Data supplied —

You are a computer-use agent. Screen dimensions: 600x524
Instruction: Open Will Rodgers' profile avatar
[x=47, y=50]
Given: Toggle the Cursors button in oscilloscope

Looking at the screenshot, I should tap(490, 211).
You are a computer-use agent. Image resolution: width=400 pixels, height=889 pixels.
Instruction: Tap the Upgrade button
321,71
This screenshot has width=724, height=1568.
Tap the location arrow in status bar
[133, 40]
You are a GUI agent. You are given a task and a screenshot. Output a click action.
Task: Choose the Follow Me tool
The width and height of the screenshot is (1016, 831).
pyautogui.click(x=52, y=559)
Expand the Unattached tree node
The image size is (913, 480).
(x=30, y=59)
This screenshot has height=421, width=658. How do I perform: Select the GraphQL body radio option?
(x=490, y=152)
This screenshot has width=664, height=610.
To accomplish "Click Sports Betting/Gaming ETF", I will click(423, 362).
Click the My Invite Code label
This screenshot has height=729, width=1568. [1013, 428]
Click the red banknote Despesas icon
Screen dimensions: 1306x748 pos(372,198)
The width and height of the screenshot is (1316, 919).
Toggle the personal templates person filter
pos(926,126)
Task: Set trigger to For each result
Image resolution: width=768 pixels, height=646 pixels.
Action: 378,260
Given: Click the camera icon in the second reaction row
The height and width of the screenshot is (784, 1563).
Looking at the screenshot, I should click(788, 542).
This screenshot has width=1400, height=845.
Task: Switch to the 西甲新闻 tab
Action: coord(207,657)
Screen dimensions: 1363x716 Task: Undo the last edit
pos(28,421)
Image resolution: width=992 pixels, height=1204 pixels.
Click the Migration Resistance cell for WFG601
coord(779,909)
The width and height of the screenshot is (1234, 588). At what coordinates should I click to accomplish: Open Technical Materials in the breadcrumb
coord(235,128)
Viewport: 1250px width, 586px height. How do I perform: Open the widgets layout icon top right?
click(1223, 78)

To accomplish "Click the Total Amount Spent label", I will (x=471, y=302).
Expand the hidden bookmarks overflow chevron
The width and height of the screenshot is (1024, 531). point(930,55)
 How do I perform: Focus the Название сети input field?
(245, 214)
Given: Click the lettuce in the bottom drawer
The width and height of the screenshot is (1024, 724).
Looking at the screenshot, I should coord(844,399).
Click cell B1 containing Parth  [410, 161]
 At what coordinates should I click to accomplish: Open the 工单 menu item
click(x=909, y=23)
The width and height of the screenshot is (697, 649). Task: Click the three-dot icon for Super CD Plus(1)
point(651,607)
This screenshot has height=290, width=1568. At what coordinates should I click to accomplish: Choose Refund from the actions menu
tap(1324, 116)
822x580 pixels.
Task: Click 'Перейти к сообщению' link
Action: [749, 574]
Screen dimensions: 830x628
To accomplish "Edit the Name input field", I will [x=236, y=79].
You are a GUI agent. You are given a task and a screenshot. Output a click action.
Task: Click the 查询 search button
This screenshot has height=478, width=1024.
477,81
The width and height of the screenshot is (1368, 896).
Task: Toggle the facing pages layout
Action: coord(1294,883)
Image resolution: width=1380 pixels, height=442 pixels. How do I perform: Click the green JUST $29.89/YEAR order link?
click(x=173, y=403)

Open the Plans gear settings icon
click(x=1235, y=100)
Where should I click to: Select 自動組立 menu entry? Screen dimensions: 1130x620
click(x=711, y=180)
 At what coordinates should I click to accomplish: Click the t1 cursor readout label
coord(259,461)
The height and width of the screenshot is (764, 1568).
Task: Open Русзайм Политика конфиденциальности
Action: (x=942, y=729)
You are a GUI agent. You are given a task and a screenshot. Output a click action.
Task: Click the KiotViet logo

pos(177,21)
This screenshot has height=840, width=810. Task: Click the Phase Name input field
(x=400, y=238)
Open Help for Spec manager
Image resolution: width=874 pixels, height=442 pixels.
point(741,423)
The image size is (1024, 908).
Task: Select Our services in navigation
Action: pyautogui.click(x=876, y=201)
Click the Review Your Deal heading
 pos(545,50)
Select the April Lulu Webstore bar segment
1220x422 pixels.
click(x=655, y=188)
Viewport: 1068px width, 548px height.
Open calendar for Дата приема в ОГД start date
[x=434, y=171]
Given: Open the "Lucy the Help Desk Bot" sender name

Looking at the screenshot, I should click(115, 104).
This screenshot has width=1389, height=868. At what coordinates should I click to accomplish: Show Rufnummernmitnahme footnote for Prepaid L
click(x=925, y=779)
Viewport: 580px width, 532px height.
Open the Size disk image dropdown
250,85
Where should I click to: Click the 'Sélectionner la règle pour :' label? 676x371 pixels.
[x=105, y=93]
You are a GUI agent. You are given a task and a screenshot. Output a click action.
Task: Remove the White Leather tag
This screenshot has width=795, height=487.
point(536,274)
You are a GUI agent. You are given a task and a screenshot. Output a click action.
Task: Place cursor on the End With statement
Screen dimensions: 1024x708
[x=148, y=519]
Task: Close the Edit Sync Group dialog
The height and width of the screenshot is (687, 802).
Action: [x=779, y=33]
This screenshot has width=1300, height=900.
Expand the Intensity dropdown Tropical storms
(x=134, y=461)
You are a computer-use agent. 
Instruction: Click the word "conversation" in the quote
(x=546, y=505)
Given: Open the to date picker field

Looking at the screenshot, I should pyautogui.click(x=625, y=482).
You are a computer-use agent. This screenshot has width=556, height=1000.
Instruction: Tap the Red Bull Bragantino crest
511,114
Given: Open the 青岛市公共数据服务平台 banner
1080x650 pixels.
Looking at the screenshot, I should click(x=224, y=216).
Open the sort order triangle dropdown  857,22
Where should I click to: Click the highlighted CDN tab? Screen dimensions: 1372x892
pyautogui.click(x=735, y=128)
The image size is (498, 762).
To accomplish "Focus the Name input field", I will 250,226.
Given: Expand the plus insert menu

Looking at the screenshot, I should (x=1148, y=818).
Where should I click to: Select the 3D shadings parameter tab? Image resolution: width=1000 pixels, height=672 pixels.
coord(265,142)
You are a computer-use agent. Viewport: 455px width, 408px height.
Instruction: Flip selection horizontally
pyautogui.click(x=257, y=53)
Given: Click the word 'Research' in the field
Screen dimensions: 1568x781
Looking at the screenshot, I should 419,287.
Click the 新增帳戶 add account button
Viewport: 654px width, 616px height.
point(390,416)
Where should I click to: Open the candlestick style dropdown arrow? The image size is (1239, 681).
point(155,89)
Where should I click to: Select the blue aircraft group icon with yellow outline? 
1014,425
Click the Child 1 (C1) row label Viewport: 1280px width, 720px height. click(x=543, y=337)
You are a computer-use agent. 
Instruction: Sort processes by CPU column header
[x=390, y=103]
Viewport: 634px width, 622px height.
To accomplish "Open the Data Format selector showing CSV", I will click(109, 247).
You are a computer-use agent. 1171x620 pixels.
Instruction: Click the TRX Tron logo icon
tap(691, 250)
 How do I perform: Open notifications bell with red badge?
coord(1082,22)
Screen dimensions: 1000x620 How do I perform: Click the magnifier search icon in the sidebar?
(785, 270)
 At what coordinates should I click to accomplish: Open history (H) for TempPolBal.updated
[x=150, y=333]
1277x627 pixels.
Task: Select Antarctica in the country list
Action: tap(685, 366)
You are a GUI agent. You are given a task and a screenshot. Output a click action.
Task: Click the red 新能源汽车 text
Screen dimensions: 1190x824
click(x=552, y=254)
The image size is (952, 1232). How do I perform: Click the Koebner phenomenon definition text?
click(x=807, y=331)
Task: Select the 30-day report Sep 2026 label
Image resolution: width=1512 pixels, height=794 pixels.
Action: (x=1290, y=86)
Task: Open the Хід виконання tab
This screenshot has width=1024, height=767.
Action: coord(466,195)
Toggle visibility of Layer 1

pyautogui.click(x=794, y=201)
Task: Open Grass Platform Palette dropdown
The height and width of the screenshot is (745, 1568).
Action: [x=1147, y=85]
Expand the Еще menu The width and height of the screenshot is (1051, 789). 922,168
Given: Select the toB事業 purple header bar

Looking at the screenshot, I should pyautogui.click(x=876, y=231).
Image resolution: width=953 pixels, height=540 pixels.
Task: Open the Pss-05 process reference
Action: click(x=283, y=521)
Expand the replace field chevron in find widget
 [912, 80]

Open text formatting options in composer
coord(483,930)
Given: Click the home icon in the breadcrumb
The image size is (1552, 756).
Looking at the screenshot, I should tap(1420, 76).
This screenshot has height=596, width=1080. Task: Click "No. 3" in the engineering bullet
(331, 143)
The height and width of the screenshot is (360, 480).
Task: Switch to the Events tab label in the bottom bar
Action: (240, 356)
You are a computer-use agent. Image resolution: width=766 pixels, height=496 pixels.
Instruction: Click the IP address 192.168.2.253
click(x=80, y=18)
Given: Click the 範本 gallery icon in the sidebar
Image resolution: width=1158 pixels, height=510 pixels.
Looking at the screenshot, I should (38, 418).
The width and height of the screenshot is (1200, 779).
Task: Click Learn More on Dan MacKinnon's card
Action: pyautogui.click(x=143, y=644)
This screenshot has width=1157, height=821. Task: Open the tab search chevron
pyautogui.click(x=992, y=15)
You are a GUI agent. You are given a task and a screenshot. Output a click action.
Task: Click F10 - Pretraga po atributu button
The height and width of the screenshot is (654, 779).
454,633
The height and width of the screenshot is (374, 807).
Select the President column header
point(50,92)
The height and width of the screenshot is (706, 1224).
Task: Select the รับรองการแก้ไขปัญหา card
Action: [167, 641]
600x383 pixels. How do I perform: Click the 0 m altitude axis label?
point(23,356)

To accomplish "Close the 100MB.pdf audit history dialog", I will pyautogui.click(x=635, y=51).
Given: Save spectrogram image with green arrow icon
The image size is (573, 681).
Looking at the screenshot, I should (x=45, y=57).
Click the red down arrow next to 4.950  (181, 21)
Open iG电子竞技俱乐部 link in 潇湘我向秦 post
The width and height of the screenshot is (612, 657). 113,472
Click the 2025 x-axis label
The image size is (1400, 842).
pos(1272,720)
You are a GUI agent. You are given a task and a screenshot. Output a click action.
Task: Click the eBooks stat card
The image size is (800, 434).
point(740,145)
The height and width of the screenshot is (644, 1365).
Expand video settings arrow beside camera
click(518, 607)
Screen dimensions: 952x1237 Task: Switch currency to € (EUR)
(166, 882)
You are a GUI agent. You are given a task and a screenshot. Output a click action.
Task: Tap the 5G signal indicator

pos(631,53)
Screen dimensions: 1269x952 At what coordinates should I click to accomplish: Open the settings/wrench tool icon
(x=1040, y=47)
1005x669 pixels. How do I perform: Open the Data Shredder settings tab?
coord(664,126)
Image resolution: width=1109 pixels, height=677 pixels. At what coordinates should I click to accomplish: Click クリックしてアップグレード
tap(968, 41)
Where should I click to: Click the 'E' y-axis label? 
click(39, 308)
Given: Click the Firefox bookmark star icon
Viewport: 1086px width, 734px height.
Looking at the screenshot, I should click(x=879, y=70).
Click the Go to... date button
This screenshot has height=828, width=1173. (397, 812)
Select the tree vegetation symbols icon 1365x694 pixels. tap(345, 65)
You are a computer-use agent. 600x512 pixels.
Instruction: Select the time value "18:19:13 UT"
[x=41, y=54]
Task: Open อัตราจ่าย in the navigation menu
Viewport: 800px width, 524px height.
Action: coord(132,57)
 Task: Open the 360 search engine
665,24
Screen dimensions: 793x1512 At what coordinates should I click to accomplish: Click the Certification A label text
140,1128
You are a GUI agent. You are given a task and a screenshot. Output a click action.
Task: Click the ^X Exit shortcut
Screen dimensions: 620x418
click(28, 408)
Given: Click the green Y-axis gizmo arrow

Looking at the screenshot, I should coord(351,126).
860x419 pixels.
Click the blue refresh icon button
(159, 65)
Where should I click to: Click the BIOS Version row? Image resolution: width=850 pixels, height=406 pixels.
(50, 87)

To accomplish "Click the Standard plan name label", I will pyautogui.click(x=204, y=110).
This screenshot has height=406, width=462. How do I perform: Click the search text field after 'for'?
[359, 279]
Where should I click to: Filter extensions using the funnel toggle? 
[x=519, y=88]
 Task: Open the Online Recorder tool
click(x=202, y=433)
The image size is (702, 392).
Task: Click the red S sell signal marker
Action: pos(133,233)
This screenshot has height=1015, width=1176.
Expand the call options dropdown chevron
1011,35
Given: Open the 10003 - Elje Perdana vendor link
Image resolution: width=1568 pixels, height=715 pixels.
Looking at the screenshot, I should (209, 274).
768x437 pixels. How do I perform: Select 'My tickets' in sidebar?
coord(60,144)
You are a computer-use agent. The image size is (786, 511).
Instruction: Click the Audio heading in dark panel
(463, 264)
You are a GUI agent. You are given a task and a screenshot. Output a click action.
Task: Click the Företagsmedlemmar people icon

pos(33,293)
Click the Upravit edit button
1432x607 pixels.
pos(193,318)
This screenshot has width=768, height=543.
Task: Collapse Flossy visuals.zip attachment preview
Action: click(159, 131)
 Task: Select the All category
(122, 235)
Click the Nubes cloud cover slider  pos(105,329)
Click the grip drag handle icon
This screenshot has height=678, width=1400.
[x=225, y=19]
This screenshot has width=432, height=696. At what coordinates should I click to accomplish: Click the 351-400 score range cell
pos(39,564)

Task statement — What is the number of lines in the material above that include "Close"? Answer with the number only.

Exercise output — 2